Examine the linearization of $y=\sin(x)$ at $(0, 0)$ . Compare the values of $y=\sin(x)$ and the line $y = x$ at values close to $x = 0$ .

Complete the table below for various $x$ -values.
$\boldsymbol x$
$–1$
$–0.1$
$–0.01$
$0$
$0.01$
$0.1$
$1$
$\boldsymbol {y = \sin(x)}$
$\boldsymbol {y = x}$
For what values of $x$ is the line a good approximation of $y=\sin(x)$ ? Write a statement summarizing your findings.
On what domain is $y = x$ an overestimate? On what domain is it an underestimate? You should be able to see this information on both the graph and the table.
Estimate $\lim\limits _ { x \rightarrow 0 } \large\frac { \operatorname { sin } ( x ) } { x }$ .
Now estimate $\lim\limits _ { x \rightarrow 0 } \large\frac { 1 - \operatorname { cos } ( x ) } { x }$ .

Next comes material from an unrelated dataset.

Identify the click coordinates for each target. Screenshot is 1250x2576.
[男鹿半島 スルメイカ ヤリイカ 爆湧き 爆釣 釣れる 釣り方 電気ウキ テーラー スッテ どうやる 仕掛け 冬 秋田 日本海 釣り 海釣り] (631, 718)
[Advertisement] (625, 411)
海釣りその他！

Increasing line labeled, y = x, passing through the origin, & periodic curve labeled y = sine of x, also passing through the origin.

Math Notes

Essential Limits of Trigonometric Functions

$\lim\limits_ { h \rightarrow 0 } \frac { \operatorname { sin } ( h ) } { h } = 1$ and $\lim\limits _ { h \rightarrow 0 } \frac { 1 - \operatorname { cos } ( h ) } { h } = 0$

In the diagram at right, $\overparen{AB}$ is the arc of a circle of radius $1$ centered at $O$ , $\angle AOB$ is a small positive angle of measure $h$ (radians) with $\overline{BC}$ and $\overline{DA}$ perpendicular to $\overline{OA}$ .

Right triangle, D, O, A, with vertical leg, A D, & horizontal leg, O A, angle opposite vertical leg labeled, h, point B on hypotenuse, close to D, point C on horizontal leg, such that segment, C B, is vertical, with arc between point, a, & point, b.

Proof 1:

Since $BC=\sin(h),OC=\cos(h)$ , and $AD=\tan(h),$ and since area $(\Delta OCB)<\text{ area (sector }OAB)<\text{ area }(\Delta OAD),$ we can write $\frac { 1 } { 2 }\sin(h) \cos(h) < \frac { 1 } { 2 } h < \frac{1}{2}\tan(h)$ . Dividing by $\frac { 1 } { 2 }\sin(h),$ we have $\cos(h)<\frac{\sin\left(h\right)}{h}<\frac{1}{\cos(h)}$ . Taking reciprocals, $\frac { 1 } { \operatorname { cos } ( h ) } > \frac { h } { \operatorname { sin } ( h ) } > \cos(h)$ . Since $\lim\limits _ { h \rightarrow 0 ^ { + } } \operatorname { cos } ( h ) = \operatorname { lim } _ { h \rightarrow 0 ^ { + } } \frac { 1 } { \operatorname { cos } ( h ) } = 1$ and since $\frac { \operatorname { sin } ( h ) } { h }$ is between the two values for all $h > 0$ , the limit of $\frac { \operatorname { sin } ( h ) } { h }$ is “squeezed” between the limits and must equal $1$ . Since $\frac { \operatorname { sin } ( h ) } { h }$ is an even function, we also see that $\lim\limits _ { h \rightarrow 0 ^ { - } } \frac { \operatorname { sin } ( h ) } { h } = 1$ . Thus, $\lim\limits _ { h \rightarrow 0 } \frac { \operatorname { sin } ( h ) } { h } = 1$ .

Proof 2:

$\frac { 1 - \operatorname { cos } ( h ) } { h } = \frac { 1 - \operatorname { cos } ^ { 2 } ( h ) } { h ( 1 + \operatorname { cos } ( h ) ) } = \frac { \operatorname { sin } ^ { 2 } ( h ) } { h ( 1 + \operatorname { cos } ( h ) ) } = \frac { \operatorname { sin } ( h ) } { h } \cdot \frac { \operatorname { sin } ( h ) } { 1 + \operatorname { cos } ( h ) }$ .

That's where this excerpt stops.